US5929744AExpiredUtility
Current limiting device with at least one flexible electrode
Est. expiryFeb 18, 2017(expired)· nominal 20-yr term from priority
H01C 7/021H01C 7/13H01C 1/1406
61
PatentIndex Score
17
Cited by
51
References
27
Claims
Abstract
A current limiting device has an electrically conductive composite material, an inhomogeneous distribution of resistance structure comprises a conducting filler, and at least two electrodes. At least one of the electrodes is a flexible electrode to maintain contact between the electrode and the composite material, regardless of the consumption of the composite material during a high current condition.
Claims
exact text as granted — not AI-modifiedWhat is claimed is:
1. A current limiting device comprising: at least two electrodes, at least one of the at least two electrodes comprising a flexible electrode, the flexible electrode being compliant and comprising at least one composite electrode and at least one electrode foil abutting thereto, the at least one composite electrode comprising interdispersed, rigid, metal insert cylinders and alternating regions of flexible material; an electrically conductive composite material between said at least two electrodes, the conductive composite material being in physical and electrical contact with said at least one flexible electrode, said composite material comprising a low pyrolysis temperature binder, and an electrically conductive filler, said at least two electrodes and said composite material being in contact at an interface between each electrode and the composite material; and an inhomogeneous distribution of resistance structure comprising contact resistance at each said interface, wherein during a high current condition, the at least one flexible electrode and the composite material at an interface are separated by at least a partial physical separation caused by the generation of gas by the conductive composite material, and the composite material comprising at least one partial separation area caused by the generation of gas where some electrically conductive composite material is consumed after the high current condition, wherein the at least one flexible electrode is flexible so as to return to physical and electrical contact with the composite material at the partial separation area.

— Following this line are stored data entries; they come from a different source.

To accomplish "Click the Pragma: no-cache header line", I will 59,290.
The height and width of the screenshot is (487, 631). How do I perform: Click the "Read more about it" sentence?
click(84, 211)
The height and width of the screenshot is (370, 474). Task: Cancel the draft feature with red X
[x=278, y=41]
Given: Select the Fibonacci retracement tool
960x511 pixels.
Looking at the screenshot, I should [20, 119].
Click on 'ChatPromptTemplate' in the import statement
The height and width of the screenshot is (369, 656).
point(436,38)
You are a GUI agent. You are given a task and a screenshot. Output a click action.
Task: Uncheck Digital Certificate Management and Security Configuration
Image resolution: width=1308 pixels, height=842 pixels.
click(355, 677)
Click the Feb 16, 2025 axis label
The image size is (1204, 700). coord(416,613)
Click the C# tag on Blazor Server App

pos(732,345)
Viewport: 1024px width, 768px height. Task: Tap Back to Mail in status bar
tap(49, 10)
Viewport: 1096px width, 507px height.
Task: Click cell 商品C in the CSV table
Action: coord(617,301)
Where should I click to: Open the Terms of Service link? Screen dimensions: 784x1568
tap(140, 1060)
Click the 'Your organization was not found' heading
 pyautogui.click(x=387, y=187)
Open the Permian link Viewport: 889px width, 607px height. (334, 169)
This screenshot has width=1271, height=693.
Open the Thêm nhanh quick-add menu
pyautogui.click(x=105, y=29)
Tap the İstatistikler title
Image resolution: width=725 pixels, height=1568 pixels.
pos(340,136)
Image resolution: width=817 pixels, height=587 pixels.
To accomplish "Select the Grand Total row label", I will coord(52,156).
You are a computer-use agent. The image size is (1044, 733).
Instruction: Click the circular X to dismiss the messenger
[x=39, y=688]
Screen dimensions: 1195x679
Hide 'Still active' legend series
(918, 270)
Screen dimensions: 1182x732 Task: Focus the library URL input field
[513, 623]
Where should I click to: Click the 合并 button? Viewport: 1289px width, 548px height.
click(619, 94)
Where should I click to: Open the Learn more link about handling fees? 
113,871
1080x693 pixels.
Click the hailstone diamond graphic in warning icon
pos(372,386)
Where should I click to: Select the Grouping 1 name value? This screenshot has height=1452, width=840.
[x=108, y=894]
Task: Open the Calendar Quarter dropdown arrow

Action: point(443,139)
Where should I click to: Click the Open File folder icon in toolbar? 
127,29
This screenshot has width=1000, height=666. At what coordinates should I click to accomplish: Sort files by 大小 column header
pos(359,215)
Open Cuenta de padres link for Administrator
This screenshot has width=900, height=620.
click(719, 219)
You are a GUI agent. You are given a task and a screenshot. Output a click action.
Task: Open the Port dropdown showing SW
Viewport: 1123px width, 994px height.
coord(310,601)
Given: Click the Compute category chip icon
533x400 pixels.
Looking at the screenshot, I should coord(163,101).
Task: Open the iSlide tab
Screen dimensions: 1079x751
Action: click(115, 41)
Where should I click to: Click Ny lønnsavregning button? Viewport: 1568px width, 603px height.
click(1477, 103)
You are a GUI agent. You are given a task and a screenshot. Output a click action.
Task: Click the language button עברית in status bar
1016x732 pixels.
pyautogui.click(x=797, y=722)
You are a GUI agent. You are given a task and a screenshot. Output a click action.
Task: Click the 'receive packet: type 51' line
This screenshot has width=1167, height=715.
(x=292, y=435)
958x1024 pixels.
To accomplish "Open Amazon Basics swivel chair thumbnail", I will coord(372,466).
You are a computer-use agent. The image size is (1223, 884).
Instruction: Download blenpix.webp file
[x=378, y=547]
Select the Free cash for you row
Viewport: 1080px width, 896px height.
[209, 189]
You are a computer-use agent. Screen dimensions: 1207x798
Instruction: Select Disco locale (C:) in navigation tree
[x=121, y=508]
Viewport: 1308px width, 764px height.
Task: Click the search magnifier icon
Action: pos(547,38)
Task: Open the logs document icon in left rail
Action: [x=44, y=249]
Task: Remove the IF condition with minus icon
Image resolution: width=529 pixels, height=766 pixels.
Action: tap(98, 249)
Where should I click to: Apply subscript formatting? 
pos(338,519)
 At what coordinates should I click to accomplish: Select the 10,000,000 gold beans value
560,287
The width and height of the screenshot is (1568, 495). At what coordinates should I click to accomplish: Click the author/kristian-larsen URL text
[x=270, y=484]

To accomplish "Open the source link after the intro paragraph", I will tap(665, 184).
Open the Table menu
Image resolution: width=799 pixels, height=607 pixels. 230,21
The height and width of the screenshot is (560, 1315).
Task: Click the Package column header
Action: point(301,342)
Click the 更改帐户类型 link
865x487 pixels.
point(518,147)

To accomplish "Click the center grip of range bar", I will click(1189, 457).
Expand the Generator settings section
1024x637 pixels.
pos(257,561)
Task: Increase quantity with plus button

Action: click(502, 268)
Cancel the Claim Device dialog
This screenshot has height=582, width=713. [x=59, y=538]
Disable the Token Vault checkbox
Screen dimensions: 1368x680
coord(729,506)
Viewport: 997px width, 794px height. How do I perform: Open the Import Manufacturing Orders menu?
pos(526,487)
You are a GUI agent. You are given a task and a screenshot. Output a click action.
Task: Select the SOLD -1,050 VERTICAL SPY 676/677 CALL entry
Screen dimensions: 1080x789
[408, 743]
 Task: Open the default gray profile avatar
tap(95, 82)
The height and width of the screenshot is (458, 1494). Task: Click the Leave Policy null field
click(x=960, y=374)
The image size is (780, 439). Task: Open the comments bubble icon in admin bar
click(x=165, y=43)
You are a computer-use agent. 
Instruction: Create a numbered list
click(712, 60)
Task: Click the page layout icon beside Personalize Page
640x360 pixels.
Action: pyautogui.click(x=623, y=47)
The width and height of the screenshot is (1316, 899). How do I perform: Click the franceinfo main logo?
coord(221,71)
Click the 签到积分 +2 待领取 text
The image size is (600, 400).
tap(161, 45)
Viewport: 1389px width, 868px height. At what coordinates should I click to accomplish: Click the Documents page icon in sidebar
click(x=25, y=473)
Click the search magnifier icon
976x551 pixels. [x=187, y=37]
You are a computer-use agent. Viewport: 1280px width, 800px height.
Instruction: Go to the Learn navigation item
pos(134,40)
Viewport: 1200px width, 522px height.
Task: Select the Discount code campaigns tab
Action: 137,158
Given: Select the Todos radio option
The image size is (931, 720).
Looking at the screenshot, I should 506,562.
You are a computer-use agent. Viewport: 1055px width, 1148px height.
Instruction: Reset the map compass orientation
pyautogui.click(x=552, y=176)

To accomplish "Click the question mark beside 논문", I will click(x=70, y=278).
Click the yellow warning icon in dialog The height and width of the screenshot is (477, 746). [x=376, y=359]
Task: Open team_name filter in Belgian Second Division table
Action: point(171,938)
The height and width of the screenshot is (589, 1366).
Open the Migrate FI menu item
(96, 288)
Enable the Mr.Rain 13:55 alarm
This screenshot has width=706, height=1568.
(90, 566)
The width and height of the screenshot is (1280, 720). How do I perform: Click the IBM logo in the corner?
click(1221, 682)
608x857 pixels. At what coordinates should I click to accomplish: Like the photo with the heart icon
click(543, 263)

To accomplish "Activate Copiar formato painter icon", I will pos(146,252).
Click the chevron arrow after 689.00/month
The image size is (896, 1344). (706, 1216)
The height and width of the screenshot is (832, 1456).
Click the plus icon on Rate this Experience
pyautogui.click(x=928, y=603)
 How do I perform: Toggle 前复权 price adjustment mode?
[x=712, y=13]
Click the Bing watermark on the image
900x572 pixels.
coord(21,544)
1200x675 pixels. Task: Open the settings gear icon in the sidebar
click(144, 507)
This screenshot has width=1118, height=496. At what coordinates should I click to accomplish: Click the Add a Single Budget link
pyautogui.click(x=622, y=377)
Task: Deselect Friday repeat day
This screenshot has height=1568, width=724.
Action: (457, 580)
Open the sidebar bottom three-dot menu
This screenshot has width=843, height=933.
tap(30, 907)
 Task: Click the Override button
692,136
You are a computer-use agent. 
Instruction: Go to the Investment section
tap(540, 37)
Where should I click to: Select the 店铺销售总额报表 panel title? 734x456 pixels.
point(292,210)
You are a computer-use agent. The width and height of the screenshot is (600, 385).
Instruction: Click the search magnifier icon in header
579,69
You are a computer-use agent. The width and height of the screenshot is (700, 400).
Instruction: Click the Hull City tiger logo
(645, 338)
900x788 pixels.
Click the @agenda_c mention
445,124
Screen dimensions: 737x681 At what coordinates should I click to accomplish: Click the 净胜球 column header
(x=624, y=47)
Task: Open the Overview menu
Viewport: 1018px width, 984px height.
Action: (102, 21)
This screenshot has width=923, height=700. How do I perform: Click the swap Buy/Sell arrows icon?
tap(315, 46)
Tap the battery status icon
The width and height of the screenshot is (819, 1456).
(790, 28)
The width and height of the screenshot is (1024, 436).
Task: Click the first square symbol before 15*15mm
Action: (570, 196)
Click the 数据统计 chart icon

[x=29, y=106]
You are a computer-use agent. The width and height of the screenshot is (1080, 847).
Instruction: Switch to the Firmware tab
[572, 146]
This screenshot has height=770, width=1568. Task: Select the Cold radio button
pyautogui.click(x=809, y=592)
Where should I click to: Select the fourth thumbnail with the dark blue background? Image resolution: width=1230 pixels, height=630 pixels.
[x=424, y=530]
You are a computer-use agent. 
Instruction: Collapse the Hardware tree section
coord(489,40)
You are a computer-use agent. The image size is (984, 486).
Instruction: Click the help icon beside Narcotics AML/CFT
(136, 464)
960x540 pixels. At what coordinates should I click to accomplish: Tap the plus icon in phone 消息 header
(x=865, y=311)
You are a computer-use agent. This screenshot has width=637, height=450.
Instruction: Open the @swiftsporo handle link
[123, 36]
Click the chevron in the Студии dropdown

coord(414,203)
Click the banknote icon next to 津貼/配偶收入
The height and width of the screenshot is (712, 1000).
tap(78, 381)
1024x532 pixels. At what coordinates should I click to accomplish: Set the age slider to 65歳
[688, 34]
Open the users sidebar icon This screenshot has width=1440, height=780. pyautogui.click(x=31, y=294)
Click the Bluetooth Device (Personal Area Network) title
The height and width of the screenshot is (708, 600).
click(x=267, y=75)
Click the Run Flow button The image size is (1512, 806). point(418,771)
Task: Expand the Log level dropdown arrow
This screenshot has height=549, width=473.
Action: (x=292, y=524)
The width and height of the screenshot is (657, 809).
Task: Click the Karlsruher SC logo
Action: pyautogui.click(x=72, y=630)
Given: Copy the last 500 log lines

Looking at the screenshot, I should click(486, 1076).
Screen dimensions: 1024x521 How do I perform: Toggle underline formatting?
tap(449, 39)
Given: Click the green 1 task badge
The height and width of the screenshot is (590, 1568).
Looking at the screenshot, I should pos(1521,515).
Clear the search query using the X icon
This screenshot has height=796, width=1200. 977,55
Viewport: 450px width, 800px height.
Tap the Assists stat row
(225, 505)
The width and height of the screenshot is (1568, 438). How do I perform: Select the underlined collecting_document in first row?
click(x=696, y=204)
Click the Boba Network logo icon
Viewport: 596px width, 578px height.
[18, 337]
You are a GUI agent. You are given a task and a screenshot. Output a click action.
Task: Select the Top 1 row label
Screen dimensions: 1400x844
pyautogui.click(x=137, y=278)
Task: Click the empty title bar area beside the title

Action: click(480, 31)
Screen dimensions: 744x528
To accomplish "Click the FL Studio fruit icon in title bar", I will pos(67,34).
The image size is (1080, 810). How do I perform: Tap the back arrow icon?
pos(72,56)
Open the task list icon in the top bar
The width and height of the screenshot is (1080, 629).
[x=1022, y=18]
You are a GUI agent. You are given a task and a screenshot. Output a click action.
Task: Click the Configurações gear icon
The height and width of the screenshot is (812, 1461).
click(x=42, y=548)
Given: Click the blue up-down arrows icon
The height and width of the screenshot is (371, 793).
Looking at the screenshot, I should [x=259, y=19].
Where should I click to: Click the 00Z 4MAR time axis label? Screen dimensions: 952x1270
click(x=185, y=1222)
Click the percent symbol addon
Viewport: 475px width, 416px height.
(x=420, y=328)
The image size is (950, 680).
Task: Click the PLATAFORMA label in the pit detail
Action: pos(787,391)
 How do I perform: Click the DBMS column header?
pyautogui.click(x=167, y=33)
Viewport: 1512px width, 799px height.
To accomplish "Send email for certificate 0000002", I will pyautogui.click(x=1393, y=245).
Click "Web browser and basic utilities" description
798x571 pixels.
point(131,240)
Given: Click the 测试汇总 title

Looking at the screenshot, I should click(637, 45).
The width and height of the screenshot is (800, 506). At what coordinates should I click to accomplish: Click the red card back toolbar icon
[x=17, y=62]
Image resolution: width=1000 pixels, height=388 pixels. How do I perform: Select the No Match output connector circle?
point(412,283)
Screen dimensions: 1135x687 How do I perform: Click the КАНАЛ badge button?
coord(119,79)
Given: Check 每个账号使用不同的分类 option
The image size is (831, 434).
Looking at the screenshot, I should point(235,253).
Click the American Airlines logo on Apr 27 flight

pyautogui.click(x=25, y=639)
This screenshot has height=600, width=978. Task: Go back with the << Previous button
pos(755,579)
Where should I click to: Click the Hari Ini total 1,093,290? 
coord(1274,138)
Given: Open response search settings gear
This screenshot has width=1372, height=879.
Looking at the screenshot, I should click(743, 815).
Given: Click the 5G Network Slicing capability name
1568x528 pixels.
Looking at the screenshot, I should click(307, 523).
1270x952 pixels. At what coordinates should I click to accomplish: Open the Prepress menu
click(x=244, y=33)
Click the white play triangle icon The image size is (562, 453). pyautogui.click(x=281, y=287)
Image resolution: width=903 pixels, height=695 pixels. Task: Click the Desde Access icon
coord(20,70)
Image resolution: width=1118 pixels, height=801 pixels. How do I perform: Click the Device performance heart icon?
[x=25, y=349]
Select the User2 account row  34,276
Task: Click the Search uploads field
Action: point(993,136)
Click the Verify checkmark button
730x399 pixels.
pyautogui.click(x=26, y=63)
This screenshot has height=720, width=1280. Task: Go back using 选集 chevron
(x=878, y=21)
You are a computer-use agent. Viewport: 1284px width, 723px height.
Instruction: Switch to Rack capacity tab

2. The device according to claim 1, wherein the at least one flexible electrode comprises a plurality of flexible electrodes layered together.
3. The device according to claim 1, wherein the electrode foil comprises a single electrode foil layer.
4. The device according to claim 3, wherein the electrode foil comprises a plurality of electrode foil layers layered together.
5. The device according to claim 4, further comprising a stiff metal backing electrode abutting together with the plurality of electrode foil layers.
6. The device according to claim 1, further comprising a flexible backing abutting the at least one flexible electrode.
7. The device according to claim 6, wherein the at least one flexible backing comprises silicon rubber.
8. The device according to claim 1, wherein the at least one electrode foil comprises at least one single electrode foil layer.
9. The device according to claim 1, wherein the electrode foil comprises a plurality of electrode foil layers layered together.
10. The device according to claim 1, further comprising at least one flexible backing abutting the flexible electrode, the flexible backing comprises silicone rubber.
11. The device according to claim 4, wherein the at least one flexible backing comprises at least one elastomer selected from the group consisting of; silicone rubber, polyorganosiloxane, (poly)urethane, isoprene rubber, and neoprene, all of which are impregnated with conductive particles.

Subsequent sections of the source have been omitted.